## Required work
Please transcribe, word for word, only the lines from the one containing "Instruction: Click the" through the last line of the records below, both included, and leave out every picture.

## Information supplied
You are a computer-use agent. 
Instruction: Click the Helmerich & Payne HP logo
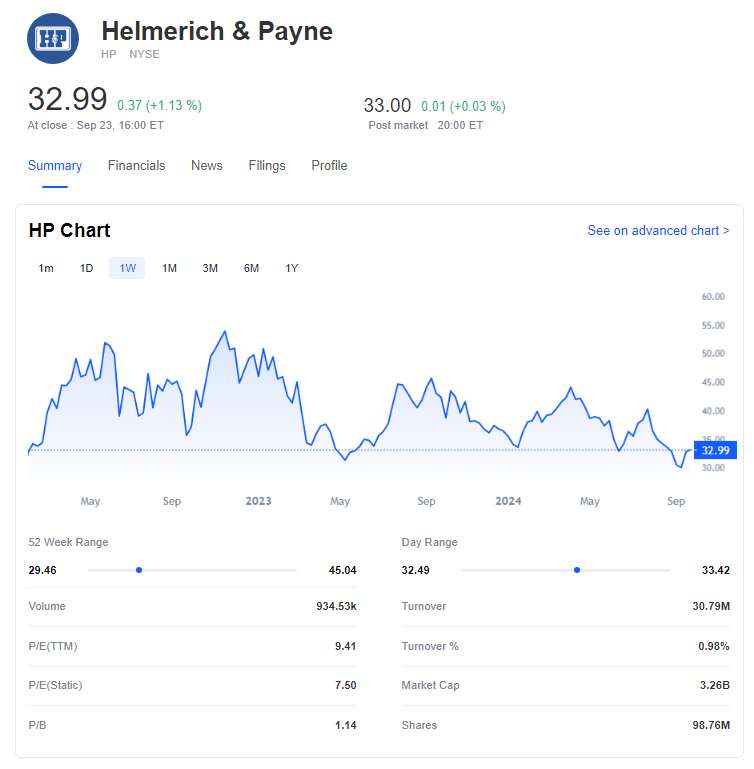pyautogui.click(x=53, y=39)
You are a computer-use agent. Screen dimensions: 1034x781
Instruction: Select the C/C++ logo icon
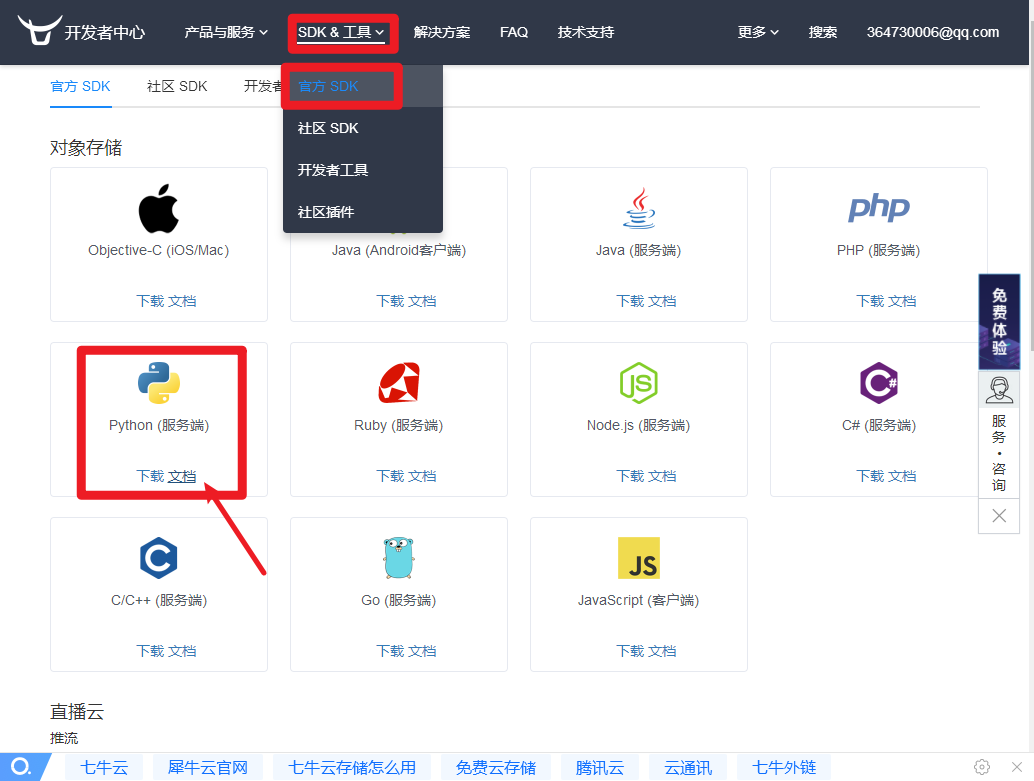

## Exercise output
Instruction: Click the Helmerich & Payne HP logo
pyautogui.click(x=53, y=39)
You are a computer-use agent. Screen dimensions: 1034x781
Instruction: Select the C/C++ logo icon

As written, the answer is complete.